### WHAT IS EXPECTED
Can you reproduce, word for word, the stretch of the auditor-change excerpt from "CHANGE IN REGISTRANT’S" through "auditor, effective immediately."?

### PASSAGE SHOWN
=======

In instances described above where we indicate that we relied upon Section 4(2) of the Securities Act in issuing securities, our reliance was based upon the following factors: (a) the issuance of the securities was an isolated private transaction by us which did not involve a public offering; (b) there were only a limited number of offerees; (c) there were no subsequent or contemporaneous public offerings of the securities by us; (d) the securities were not broken down into smaller denominations; and (e) the negotiations for the sale of the stock took place directly between the offeree and us.

ITEM 4.01

CHANGE IN REGISTRANT’S CERTIFYING ACCOUNTANT

Dismissal of Previous Independent Registered Public Accounting Firm

Prior to our reverse acquisition transaction with Chengchang HK, our independent registered public accounting firm was S.W. Hatfield, CPA, or Hatfield, while Chengchang HK’s independent registered public accounting firm was Samuel H. Wong & Co., LLP, or SHWC. On October 19, 2010, concurrent with the change in control transaction discussed above, our board of directors approved the dismissal of Hatfield, as our independent auditor, effective immediately.

Hatfield’s reports on our financial statements as of and for the fiscal years ended August 31, 2010 and 2009 did not contain an adverse opinion or disclaimer of opinion and were not qualified or modified as to uncertainty, audit scope, or accounting principles, except that its reports for the fiscal years ended August 31, 2010 and 2009 contained a going concern qualification as to our ability to continue as a going concern.

=======

[Collected data entries]

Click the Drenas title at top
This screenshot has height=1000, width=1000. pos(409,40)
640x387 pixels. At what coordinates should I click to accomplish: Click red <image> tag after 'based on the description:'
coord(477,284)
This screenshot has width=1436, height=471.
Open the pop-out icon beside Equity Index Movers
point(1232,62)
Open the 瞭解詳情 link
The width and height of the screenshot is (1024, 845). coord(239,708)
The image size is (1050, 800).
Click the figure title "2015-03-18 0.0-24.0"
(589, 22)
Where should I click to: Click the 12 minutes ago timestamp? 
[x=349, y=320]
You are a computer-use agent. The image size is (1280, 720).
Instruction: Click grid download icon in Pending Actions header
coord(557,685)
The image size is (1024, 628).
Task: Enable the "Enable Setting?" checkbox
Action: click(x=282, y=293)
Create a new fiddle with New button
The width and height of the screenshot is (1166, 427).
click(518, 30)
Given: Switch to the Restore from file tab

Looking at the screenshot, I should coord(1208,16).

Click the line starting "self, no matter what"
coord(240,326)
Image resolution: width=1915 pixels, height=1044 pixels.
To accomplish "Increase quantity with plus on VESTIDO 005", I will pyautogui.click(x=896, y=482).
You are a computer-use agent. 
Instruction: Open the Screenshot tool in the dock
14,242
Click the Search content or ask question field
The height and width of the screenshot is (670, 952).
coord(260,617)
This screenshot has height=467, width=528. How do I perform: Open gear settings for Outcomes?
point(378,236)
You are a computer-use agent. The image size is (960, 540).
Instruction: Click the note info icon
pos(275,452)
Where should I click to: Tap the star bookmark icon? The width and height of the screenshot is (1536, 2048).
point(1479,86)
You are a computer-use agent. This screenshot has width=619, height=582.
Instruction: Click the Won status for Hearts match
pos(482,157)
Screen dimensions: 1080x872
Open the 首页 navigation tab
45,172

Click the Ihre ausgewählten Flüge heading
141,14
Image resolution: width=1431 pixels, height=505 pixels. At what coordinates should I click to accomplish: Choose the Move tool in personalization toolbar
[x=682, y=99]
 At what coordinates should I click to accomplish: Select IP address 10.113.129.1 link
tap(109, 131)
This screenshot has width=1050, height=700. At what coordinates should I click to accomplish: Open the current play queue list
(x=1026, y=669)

=======

### COMPLETE OUTPUT
CHANGE IN REGISTRANT’S CERTIFYING ACCOUNTANT

Dismissal of Previous Independent Registered Public Accounting Firm

Prior to our reverse acquisition transaction with Chengchang HK, our independent registered public accounting firm was S.W. Hatfield, CPA, or Hatfield, while Chengchang HK’s independent registered public accounting firm was Samuel H. Wong & Co., LLP, or SHWC. On October 19, 2010, concurrent with the change in control transaction discussed above, our board of directors approved the dismissal of Hatfield, as our independent auditor, effective immediately.